Norm was a member of the National Advisory Counsel on the Violence Against Women Act; Police Executive Research Forum; International Association of Chiefs of Police, and the Major Cities Chiefs.

Norm earned his bachelor and master’s degrees in criminal justice administration from San Diego State University and his Ph.D. in leadership and human behavior from United States International University. He is a graduate of the FBI’s National Executive Institute. Over the past three decades he has conducted organizational effectiveness and leadership training and consulting for both public and private organizations throughout North America.

Norm Stamper is the author of Breaking Rank: A Top Cop’s Exposé of the Dark Side of American Policing, Nation Books, 2005 (see and Removing Managerial Barriers to Effective Police Leadership, Police Executive Research Forum, Washington, D.C., 1992.

(From Norm Stamper’s Room For Debate blog)Any law disobeyed by more than 100 million Americans, the number who’ve tried marijuana at least once, is bad public policy. As a 34-year police veteran, I’ve seen how marijuana prohibition breeds disrespect for the law, and contempt for those who enforce it.

Let’s examine arguments against legalizing marijuana: use and abuse would skyrocket; the increased potency of today’s marijuana would exacerbate social and medical problems; and legalization would send the wrong message to our children.

It’s reasonable to expect a certain percentage of adults, respectful or fearful of the current prohibition, would give pot a first try if it were made legal. But, given that the U.S. is already the world’s leading per capita marijuana consumer (despite our relatively harsh penalties), it’s hard to imagine a large and lasting surge in consumption. Further, under a system of regulated legalization and taxation, the government would be in a position to offer both prevention programs and medical treatment and counseling for those currently abusing the drug. It’s even possible we’d see an actual reduction in use and abuse, just as we’ve halved tobacco consumption through public education — without a single arrest.

Potency? Users, benefiting from the immutable law of supply and demand, have created huge market pressure for “quality” marijuana over the past few decades. Legalization opponents are correct that “today’s weed is not your old man’s weed.” But the fear-mongers miss the point, namely that stronger strains of marijuana are already out there, unregulated by anything other than market forces. It’s good that responsible consumers know to calibrate their consumption; they simply smoke less of the more powerful stuff. But how about a little help from their government? Purchase booze and you have access, by law, to information on the alcoholic content of your beverage, whether it’s .05 percent near-beer or 151-proof Everclear.

Perhaps the biggest objection to legalization is the “message” it would send to our kids. Bulletin: Our children have never had greater access to marijuana; it’s easier for them to score pot than a six-pack of Coors. No system of regulated legalization would be complete without rigorous enforcement of criminal laws banning the furnishing of any drug to a minor.

Let’s make policy that helps, not handcuffs, those who suffer ill effects of marijuana or other drugs, a policy that crushes the illegal market — the cause of so much violence and harm to users and non-users alike.

Norm Stamper was Seattle’s police chief from 1994 to 2000. He is a member of Law Enforcement Against Prohibition and the author of “Breaking Rank: A Top Cop’s Exposé of the Dark Side of American Policing.”

### TO DO
Answer these from the Norm Stamper text:
1. Which university awarded his Ph.D.?
2. How many years of police experience does he cite?
3. In which years was he Seattle's police chief?
The lines that come next are separate from the Norm Stamper text.

### DATA TO EXAMINE
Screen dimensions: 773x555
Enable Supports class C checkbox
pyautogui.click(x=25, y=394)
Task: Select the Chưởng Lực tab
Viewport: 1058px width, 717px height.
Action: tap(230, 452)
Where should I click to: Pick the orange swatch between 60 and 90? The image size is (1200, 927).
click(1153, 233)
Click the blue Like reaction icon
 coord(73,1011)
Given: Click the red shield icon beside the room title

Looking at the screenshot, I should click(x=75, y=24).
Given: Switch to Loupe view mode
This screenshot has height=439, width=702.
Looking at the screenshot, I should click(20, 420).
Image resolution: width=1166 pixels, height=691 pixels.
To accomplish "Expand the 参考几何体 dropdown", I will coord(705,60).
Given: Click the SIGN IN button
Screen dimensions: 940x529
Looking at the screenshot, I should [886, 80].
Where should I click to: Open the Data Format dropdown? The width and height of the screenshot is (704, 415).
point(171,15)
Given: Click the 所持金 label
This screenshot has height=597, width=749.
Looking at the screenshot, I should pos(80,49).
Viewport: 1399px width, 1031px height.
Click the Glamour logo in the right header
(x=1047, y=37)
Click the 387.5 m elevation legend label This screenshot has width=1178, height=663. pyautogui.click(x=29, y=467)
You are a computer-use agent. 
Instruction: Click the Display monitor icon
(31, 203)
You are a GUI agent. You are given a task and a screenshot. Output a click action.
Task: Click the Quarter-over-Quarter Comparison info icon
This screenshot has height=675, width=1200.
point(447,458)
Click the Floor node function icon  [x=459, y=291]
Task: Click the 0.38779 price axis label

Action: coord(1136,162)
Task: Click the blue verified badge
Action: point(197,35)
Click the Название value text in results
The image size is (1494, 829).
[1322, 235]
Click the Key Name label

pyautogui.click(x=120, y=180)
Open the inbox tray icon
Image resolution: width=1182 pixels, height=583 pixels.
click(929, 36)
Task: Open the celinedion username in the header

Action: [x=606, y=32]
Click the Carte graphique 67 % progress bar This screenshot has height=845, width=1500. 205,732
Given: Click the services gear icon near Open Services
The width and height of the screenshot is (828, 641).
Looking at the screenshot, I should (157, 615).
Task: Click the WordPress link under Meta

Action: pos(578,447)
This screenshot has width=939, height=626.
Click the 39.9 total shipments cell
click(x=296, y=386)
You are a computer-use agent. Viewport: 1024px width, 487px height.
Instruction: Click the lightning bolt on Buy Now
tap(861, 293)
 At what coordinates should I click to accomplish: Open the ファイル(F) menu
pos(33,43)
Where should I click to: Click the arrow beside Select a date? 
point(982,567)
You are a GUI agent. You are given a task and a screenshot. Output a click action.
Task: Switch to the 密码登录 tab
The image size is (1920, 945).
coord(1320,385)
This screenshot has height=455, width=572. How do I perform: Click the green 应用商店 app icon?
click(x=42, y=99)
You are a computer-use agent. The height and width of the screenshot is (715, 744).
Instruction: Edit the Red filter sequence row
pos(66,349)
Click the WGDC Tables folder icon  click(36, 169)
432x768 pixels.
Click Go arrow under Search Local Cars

### EXERCISE RESULT
1. United States International University
2. 34 years
3. 1994 to 2000